昔の温泉街と言えば見る所も殆どなく、まさに湯治場といった風情だったが今は全く違うんだね。足湯、コスプレ写真館、湯もみ体験等々遊べる所が盛りだくさん。色々と見て回っていたらあっという間に時間は過ぎて、夜の帳が降り始めていた。みんなで寒い、寒い言いながら旅館に戻り部屋でぬくぬくと過ごしているともう夕食の時間。バイキング形式or広間が選べるが今回は広間をチョイス。疲れている事もあって他人と一緒の空間で食事をするよりも、気心知れた人達とゆっくりとご飯を楽しみたかったのでね。出てきた料理はお刺身、すき焼き、小鉢、毛蟹、茶碗蒸し、焼き魚、デザートとなっている。量に関しては女性客が殆どなのでかなり控えめとなっているが、俺も小食なのでこれくらいで問題なし。特にすき焼きに関しては程よく脂が乗った見るからに良い肉で火が通るのを今か今かと待ち構えている。霜降り肉も良いけど、すき焼きだと脂でギトギトになってしまい、美味しくないので赤身が多い肉の方が好きだ。あくまで個人的な好みだけどね。それはさておき、美味しいご飯と楽しい会話を楽しみつつゆったりと時間は流れていき食事は終了となった。しばらく腹ごなしで休んだ後は浴場へレッツ~ゴ~!!

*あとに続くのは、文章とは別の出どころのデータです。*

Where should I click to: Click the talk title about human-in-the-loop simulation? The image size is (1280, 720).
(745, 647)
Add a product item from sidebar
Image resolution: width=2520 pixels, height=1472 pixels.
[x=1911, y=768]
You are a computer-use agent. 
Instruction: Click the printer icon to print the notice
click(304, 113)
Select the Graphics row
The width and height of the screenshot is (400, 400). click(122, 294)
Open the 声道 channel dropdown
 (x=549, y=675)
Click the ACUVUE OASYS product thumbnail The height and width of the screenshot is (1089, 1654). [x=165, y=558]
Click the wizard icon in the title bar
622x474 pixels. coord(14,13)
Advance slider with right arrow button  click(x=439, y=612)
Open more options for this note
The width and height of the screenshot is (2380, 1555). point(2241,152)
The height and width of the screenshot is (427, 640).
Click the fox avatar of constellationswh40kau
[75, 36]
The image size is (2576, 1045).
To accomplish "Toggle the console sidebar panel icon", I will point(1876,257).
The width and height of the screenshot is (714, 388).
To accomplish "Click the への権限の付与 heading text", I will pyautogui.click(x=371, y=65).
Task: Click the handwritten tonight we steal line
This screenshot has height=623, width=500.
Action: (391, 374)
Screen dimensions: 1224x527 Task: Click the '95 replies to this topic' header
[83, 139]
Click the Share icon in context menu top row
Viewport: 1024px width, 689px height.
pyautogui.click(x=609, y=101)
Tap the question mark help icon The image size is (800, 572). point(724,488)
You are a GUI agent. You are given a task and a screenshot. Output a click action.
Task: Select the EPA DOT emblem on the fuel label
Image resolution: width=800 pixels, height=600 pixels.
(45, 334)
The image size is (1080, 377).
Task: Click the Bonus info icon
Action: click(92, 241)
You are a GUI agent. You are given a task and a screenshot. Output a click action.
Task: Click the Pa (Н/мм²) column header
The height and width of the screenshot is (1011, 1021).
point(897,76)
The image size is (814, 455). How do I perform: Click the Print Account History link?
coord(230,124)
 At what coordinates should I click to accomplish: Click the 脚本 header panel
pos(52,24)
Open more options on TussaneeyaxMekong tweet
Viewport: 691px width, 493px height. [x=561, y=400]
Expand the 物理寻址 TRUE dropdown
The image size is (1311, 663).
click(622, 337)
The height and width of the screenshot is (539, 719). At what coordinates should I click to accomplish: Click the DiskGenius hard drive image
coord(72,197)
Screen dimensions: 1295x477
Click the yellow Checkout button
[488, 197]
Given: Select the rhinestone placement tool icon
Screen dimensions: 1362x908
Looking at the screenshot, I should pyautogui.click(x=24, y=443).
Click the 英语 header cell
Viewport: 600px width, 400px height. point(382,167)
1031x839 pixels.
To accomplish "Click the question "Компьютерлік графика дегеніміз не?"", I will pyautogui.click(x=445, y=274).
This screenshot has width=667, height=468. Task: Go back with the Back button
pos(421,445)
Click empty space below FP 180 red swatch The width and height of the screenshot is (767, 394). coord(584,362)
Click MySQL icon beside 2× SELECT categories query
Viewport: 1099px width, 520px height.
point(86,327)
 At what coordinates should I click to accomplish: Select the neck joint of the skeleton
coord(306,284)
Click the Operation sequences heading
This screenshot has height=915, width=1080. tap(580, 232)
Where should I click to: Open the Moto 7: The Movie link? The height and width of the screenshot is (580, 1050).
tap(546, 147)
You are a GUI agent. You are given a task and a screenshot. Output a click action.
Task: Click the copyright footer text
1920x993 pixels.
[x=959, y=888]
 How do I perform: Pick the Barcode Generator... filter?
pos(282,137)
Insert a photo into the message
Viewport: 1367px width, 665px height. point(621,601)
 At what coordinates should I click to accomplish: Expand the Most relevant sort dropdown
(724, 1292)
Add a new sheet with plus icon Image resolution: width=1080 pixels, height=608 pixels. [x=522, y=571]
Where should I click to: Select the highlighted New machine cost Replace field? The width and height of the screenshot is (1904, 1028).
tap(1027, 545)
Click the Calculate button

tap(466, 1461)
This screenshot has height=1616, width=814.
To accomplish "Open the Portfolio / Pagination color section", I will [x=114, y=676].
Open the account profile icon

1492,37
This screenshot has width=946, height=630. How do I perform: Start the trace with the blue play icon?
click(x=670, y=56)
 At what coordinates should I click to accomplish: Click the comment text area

脱衣所でササッと服を脱ぎ、浴場へと足を踏み入れるとまずはかけ湯で体を綺麗にしてから湯に浸かります。まずは足先から入れて、徐々に体を沈み込ませていき肩まで浸かった所で思わず声が出てしまう。

「あぁ~~、気持ちええ~」

タオルを頭に置きながら恍惚とした声でそう言う様はオヤジか変態のどちらかだろう。じわじわと熱が体を温めていき、疲れが溶けていくようだ。男湯には俺達以外に人はいない為湯が流れる音と僅かな吐息しか聞こえない。そう、今この空間には俺と優ちゃんしかいないのだ。夏にみんなで旅行に行った時一緒にお風呂に入ったので、特にドキドキしたりチラチラと目で追ったりはしない。俺に彼女が出来て精神的に余裕があるというのも要因の一つだろう。そんな雰囲気が出ていたのか、前回とは違い優ちゃんも緊張したり、恥ずかしそうにしたりという事がなかった。つかず離れずの距離で肩を並べながら湯に浸かりまったりと過ごしている。会話はないが、温泉でペチャクチャと喋るのはこう……風情がないというか情緒がないというかあまり好きではないので今の感じは凄くいい。天井を見上げながらぼ~っとしていると不意に隣から声を掛けられた。

「悠さん、この宿には混浴があるって知ってました?」

「混浴?あるの?」

「はい。男性とその知り合いしか利用できないみたいですけど」

「マジか~。それって利用する際になにか手続きとかあるのかな?」

「う~ん……、多分必要なんじゃないかと思います。詳しくは受付で聞いてみないと分かりませんが」

「そっか。ありがとう。利用したいけどみんな風呂に入っちゃっているし連絡とれないな」

「仲居さんに頼んで伝えてもらう事は出来ないですかね?僕が女湯に行くわけにもいきませんし」

「いや、優ちゃんならなんの問題も無く女湯に入れると思うけど……、まあ仲居さんに頼むという線で一ついってみますか。じゃあ、早速手続きしてくるね」

「はい。僕はここに残りますね」

「うん。じゃあ行ってきます」

「いってらっしゃい」

勢いよく湯船から立ち上がり、急く気持ちを必死で抑えながら小走りで脱衣所へ向かう。

全ては混浴の為に!あわよくば裸を見れるかもしれないという可能性の為に!俺は!走る!どこまでも!